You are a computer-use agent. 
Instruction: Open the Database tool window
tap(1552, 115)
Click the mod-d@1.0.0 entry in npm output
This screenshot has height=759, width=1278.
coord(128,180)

·····

An exact reproduction of the material above is required.

You are a computer-use agent. 
Instruction: Open the Database tool window
tap(1552, 115)
Click the mod-d@1.0.0 entry in npm output
This screenshot has height=759, width=1278.
coord(128,180)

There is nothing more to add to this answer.